Take, for example, a recent Indiana case. The mother of an 18-month old child, “J.I.,” agreed that the child’s maternal aunt could adopt her after child welfare authorities deemed the baby a “child in need of services” because of the mother’s drug problems. J.I.’s paternal grandparents intervened, petitioning for a visitation order. A trial court judge denied the petition, finding that any decision regarding grandparent visitation was up to the aunt to make.

But the Indiana Court of Appeals reversed, pointing out that no adoption had occurred yet, meaning that the aunt had no legal right to restrict visitation at that point, and that the child had already formed meaningful bonds with the grandparents and depriving her of contact with them would not be in her best interest.
Similarly, the Michigan Court of Appeals recently ruled that a deceased father’s parents were entitled to grandparenting time with his minor daughter. In that instance, the court found that the child’s mother, who was denying the grandparents access to the child, was herself an unfit parent based on her inability to provide for the child’s material and emotional needs following the father’s death. Accordingly, the court found that the immediate loss of contact with the child’s paternal grandparents posed a “substantial likelihood” of future emotional and mental harm.

Dogs and divorces: Do you need a ‘petnup’?

Pet custody can become as contentious in a divorce as the custody of children. That’s why in some states, like Alaska, California and Illinois, courts consider the pet’s best interests, similar to how they resolve child custody issues. In most states, however, pets are considered property, which means a divorce judge may well decide who gets the family dog the same way he or she decides who gets the house, the car, the living room sofa, the wedding china or any other asset that’s part of the marital estate.
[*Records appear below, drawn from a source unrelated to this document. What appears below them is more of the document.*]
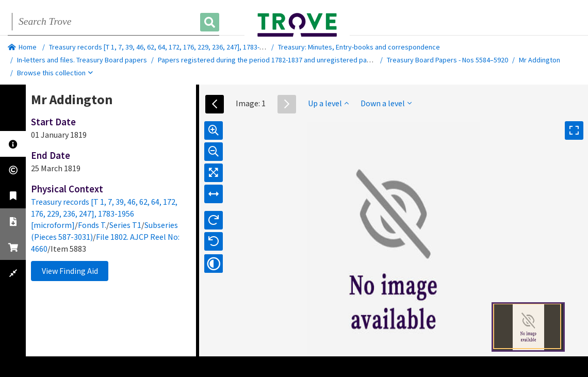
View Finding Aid (70, 271)
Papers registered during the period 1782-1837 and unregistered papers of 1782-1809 (290, 60)
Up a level (328, 103)
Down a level (386, 103)
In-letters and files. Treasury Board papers (82, 60)
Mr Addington (540, 60)
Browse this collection (55, 73)
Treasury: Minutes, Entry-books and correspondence (359, 47)
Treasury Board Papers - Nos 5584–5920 (447, 60)
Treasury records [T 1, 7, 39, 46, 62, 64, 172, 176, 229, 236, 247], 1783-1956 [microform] (181, 47)
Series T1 (125, 225)
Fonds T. (92, 225)
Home (22, 47)
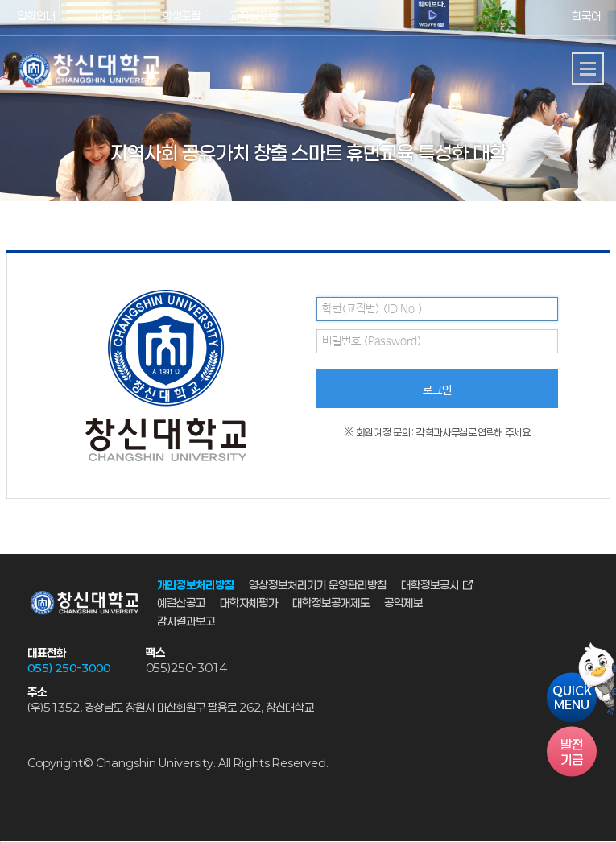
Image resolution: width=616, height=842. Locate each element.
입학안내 (36, 15)
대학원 (109, 15)
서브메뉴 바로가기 (0, 0)
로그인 (437, 390)
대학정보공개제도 (331, 603)
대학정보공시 (430, 584)
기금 (572, 752)
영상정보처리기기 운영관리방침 (317, 584)
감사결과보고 (186, 621)
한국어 (586, 15)
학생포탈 (181, 15)
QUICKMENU (572, 698)
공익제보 (403, 603)
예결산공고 (181, 603)
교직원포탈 (254, 15)
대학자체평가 (249, 603)
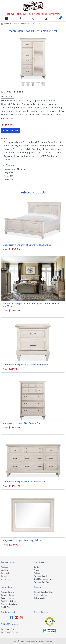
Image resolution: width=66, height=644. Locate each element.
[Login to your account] (46, 18)
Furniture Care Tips (41, 582)
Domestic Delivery (8, 595)
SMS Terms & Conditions (10, 632)
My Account (5, 579)
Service (36, 567)
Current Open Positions (43, 592)
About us (4, 567)
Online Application (41, 598)
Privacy (36, 570)
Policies (37, 573)
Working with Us (40, 595)
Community (5, 573)
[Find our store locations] (20, 18)
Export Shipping (7, 598)
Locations (4, 570)
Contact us (5, 576)
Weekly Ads (5, 607)
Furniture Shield (40, 576)
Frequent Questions (9, 604)
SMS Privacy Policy (8, 629)
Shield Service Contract (43, 579)
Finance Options (7, 592)
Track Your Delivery (8, 601)
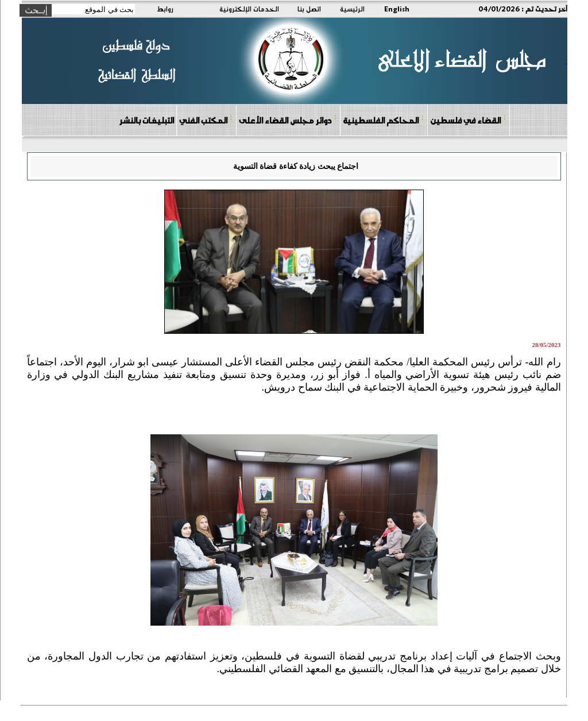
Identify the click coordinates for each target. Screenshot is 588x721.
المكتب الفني (206, 119)
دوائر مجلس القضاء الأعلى (288, 119)
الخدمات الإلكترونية (249, 9)
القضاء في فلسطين (468, 119)
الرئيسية (352, 9)
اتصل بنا (309, 9)
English (397, 9)
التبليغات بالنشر (146, 120)
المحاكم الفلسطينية (383, 119)
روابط (165, 9)
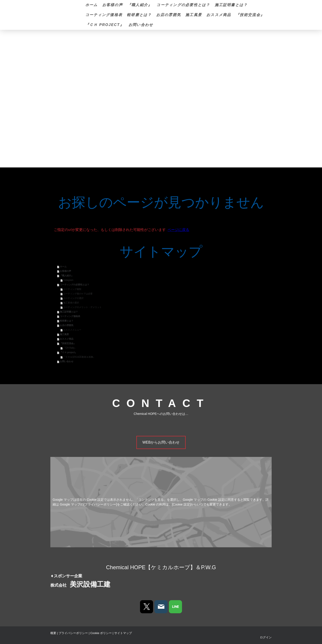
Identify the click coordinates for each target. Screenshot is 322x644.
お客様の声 (112, 5)
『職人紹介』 (140, 5)
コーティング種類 (72, 289)
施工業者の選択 (71, 303)
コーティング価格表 (104, 15)
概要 (53, 633)
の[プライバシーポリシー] (99, 504)
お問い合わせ (141, 25)
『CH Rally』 (70, 348)
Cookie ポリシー (101, 633)
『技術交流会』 (250, 15)
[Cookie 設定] (181, 504)
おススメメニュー (72, 330)
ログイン (266, 637)
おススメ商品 (219, 15)
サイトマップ (123, 633)
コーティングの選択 (73, 298)
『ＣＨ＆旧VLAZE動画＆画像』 (79, 357)
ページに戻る (178, 230)
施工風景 (194, 15)
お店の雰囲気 (169, 15)
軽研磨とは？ (139, 15)
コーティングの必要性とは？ (183, 5)
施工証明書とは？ (231, 5)
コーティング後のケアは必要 (78, 294)
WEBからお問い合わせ (161, 442)
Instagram (68, 280)
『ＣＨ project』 (105, 25)
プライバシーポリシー (73, 633)
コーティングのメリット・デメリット (82, 307)
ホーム (91, 5)
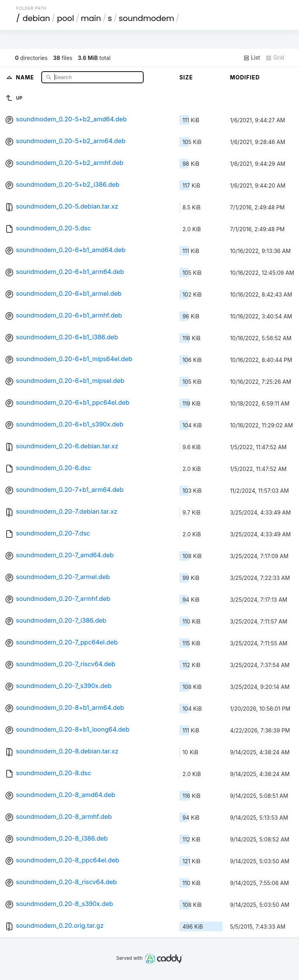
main (91, 18)
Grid (275, 58)
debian (36, 18)
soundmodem (146, 18)
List (252, 58)
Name (26, 77)
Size (186, 77)
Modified (245, 77)
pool (65, 18)
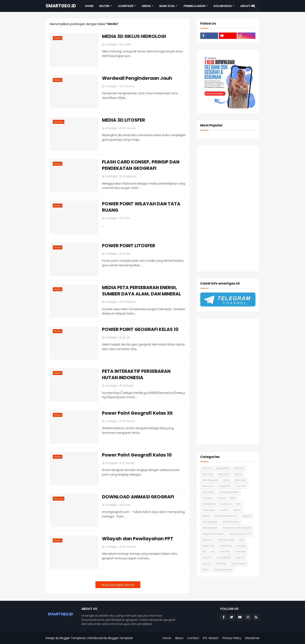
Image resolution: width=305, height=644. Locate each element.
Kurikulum (226, 504)
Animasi (207, 468)
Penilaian (207, 540)
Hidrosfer (207, 498)
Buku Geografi (210, 480)
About (179, 638)
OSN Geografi (210, 522)
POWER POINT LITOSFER (128, 246)
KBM (233, 498)
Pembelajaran (210, 528)
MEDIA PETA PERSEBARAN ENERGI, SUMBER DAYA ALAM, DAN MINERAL (142, 290)
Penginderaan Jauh (240, 534)
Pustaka (242, 546)
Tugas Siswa (238, 563)
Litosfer (224, 510)
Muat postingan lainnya (118, 585)
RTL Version (211, 638)
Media (206, 516)
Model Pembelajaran (226, 516)
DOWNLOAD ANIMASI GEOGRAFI (138, 497)
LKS (238, 504)
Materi (237, 510)
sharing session (222, 569)
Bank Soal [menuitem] (167, 6)
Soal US (206, 563)
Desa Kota (240, 480)
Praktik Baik (226, 546)
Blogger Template (120, 638)
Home (167, 638)
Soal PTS (207, 558)
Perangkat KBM (226, 540)
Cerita (226, 480)
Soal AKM (240, 552)
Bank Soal (208, 474)
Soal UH (240, 558)
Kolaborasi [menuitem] (223, 6)
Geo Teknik (208, 492)
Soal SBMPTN (224, 558)
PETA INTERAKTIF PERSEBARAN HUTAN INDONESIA (136, 374)
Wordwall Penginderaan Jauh (137, 78)
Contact (193, 638)
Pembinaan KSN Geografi (237, 528)
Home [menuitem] (89, 6)
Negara (247, 516)
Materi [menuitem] (104, 6)
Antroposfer (223, 468)
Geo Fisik (241, 486)
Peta (242, 540)
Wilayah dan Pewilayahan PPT (138, 538)
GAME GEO (225, 486)
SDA (213, 552)
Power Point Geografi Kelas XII (137, 413)
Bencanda (224, 474)
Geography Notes (229, 492)
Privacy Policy (232, 638)
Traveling (221, 563)
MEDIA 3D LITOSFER (124, 120)
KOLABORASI (209, 504)
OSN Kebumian (231, 522)
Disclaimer (252, 638)
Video (205, 569)
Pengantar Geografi (213, 534)
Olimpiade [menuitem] (126, 6)
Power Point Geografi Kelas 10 (137, 455)
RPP (204, 552)
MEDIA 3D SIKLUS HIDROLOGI (134, 36)
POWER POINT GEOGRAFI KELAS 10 (140, 329)
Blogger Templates (73, 638)
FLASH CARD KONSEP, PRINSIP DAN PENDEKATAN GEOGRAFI (141, 165)
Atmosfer (239, 468)
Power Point (208, 546)
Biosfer (238, 474)
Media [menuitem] (146, 6)
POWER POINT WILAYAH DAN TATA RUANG (141, 207)
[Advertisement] (228, 208)
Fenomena (208, 486)
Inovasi (222, 498)
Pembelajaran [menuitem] (194, 6)
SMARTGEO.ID (61, 6)
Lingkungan (209, 510)
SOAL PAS (225, 552)
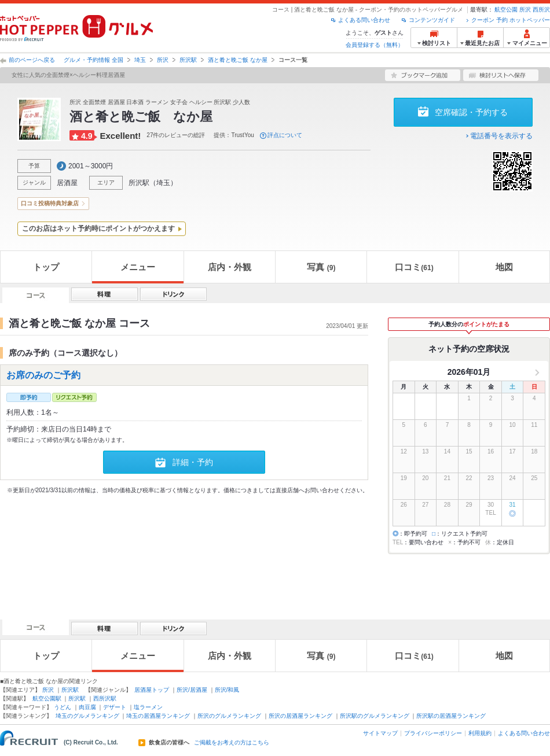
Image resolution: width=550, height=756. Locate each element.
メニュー (138, 267)
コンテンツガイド (432, 20)
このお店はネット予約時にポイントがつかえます (98, 228)
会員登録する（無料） (375, 45)
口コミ (414, 267)
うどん (63, 707)
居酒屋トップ (152, 689)
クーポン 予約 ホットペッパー (511, 20)
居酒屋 (67, 183)
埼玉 (140, 60)
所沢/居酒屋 (192, 689)
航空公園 (506, 9)
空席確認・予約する (471, 112)
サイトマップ (380, 733)
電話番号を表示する (501, 136)
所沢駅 (188, 60)
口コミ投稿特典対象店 (50, 203)
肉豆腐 (87, 707)
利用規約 (480, 733)
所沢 (525, 9)
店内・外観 (229, 267)
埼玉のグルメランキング (87, 716)
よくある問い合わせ (364, 20)
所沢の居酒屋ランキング (300, 716)
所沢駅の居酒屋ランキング (451, 716)
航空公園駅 (47, 698)
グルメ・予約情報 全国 (93, 60)
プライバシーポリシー (433, 733)
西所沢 (541, 9)
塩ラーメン (148, 707)
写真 (321, 267)
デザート (115, 707)
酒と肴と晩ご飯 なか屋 (237, 60)
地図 (504, 267)
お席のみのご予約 (43, 375)
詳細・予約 (193, 462)
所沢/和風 (227, 689)
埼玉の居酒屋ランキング (158, 716)
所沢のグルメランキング (229, 716)
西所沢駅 (105, 698)
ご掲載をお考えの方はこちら (232, 743)
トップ (46, 267)
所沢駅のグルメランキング (375, 716)
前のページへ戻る (32, 60)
But a dog or cat has physical and emotional needs that a pool table or patio set doesn’t have, so you may not want to risk your pet being equitably distributed like an inanimate object. To address this concern, “petnup” agreements between partners or spouses that lay out what happens if the couple breaks up have become increasingly popular.

The key consideration in a petnup is custody. Joint custody seems like it would make sense if both spouses are equally close to the pet. But many pet experts say this isn’t a great idea since the instability of shuttling between homes can cause behavioral issues in animals. Instead, primary custody with one spouse with visitation rights for the other might be a better option.

Another consideration in creating a petnup is whether you have kids and if they’re attached to the pet. If so, it may be in the kids’ own best interest for the pet to reside in the place of primary physical custody.

Either way, you shouldn’t draft a petnup on your own. If the pet truly matters, you should make sure the agreement is written in a way that will carry out your wishes and hold up in court. A family law attorney can help you with that.